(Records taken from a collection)
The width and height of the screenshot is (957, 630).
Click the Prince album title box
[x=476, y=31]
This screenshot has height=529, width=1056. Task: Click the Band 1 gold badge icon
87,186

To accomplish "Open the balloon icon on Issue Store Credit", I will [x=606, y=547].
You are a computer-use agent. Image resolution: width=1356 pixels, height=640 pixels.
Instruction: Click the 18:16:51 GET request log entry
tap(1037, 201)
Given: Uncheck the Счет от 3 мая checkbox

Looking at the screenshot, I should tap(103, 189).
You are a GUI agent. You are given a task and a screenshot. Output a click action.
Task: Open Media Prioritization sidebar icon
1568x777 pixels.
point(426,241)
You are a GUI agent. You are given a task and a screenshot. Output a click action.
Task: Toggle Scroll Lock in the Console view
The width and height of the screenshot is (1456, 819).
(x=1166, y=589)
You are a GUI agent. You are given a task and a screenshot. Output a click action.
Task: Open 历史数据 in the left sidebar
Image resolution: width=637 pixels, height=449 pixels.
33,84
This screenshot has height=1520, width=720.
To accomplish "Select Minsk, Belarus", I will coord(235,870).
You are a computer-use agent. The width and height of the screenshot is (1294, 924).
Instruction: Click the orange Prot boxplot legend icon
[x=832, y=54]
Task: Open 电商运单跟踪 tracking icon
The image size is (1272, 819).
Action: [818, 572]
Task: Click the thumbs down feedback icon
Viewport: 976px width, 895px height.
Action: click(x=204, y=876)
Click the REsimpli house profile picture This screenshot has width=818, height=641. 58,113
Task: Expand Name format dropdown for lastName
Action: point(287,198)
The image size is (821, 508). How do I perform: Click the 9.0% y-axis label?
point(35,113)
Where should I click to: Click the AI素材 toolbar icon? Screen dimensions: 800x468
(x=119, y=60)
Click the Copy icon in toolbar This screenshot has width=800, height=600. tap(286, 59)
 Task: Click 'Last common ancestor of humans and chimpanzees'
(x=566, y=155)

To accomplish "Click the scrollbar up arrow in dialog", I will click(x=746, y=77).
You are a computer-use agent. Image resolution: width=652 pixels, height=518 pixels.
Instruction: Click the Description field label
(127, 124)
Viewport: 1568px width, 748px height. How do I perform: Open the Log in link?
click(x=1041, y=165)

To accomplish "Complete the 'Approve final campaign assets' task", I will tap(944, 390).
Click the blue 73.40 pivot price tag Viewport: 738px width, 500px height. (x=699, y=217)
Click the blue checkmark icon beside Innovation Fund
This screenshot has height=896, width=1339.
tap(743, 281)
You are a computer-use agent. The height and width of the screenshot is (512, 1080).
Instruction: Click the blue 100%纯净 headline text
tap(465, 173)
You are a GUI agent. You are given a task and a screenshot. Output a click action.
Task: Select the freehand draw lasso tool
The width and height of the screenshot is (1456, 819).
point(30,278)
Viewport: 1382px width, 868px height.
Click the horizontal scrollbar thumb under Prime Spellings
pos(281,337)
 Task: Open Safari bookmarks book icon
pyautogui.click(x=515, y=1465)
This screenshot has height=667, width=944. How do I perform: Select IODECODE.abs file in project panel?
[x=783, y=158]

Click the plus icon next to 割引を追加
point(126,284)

▶ [What is required]: Repeat every line of the records above word for word, from the first record through the last.

▶ [Result below]:
The width and height of the screenshot is (957, 630).
Click the Prince album title box
[x=476, y=31]
This screenshot has height=529, width=1056. Task: Click the Band 1 gold badge icon
87,186

To accomplish "Open the balloon icon on Issue Store Credit", I will [x=606, y=547].
You are a computer-use agent. Image resolution: width=1356 pixels, height=640 pixels.
Instruction: Click the 18:16:51 GET request log entry
tap(1037, 201)
Given: Uncheck the Счет от 3 мая checkbox

Looking at the screenshot, I should tap(103, 189).
You are a GUI agent. You are given a task and a screenshot. Output a click action.
Task: Open Media Prioritization sidebar icon
1568x777 pixels.
point(426,241)
You are a GUI agent. You are given a task and a screenshot. Output a click action.
Task: Toggle Scroll Lock in the Console view
The width and height of the screenshot is (1456, 819).
(x=1166, y=589)
You are a GUI agent. You are given a task and a screenshot. Output a click action.
Task: Open 历史数据 in the left sidebar
Image resolution: width=637 pixels, height=449 pixels.
33,84
This screenshot has height=1520, width=720.
To accomplish "Select Minsk, Belarus", I will coord(235,870).
You are a computer-use agent. The width and height of the screenshot is (1294, 924).
Instruction: Click the orange Prot boxplot legend icon
[x=832, y=54]
Task: Open 电商运单跟踪 tracking icon
The image size is (1272, 819).
Action: [818, 572]
Task: Click the thumbs down feedback icon
Viewport: 976px width, 895px height.
Action: click(x=204, y=876)
Click the REsimpli house profile picture This screenshot has width=818, height=641. 58,113
Task: Expand Name format dropdown for lastName
Action: point(287,198)
The image size is (821, 508). How do I perform: Click the 9.0% y-axis label?
point(35,113)
Where should I click to: Click the AI素材 toolbar icon? Screen dimensions: 800x468
(x=119, y=60)
Click the Copy icon in toolbar This screenshot has width=800, height=600. tap(286, 59)
 Task: Click 'Last common ancestor of humans and chimpanzees'
(x=566, y=155)

To accomplish "Click the scrollbar up arrow in dialog", I will click(x=746, y=77).
You are a computer-use agent. Image resolution: width=652 pixels, height=518 pixels.
Instruction: Click the Description field label
(127, 124)
Viewport: 1568px width, 748px height. How do I perform: Open the Log in link?
click(x=1041, y=165)

To accomplish "Complete the 'Approve final campaign assets' task", I will tap(944, 390).
Click the blue 73.40 pivot price tag Viewport: 738px width, 500px height. (x=699, y=217)
Click the blue checkmark icon beside Innovation Fund
This screenshot has height=896, width=1339.
tap(743, 281)
You are a computer-use agent. The height and width of the screenshot is (512, 1080).
Instruction: Click the blue 100%纯净 headline text
tap(465, 173)
You are a GUI agent. You are given a task and a screenshot. Output a click action.
Task: Select the freehand draw lasso tool
The width and height of the screenshot is (1456, 819).
point(30,278)
Viewport: 1382px width, 868px height.
Click the horizontal scrollbar thumb under Prime Spellings
pos(281,337)
 Task: Open Safari bookmarks book icon
pyautogui.click(x=515, y=1465)
This screenshot has height=667, width=944. How do I perform: Select IODECODE.abs file in project panel?
[x=783, y=158]

Click the plus icon next to 割引を追加
point(126,284)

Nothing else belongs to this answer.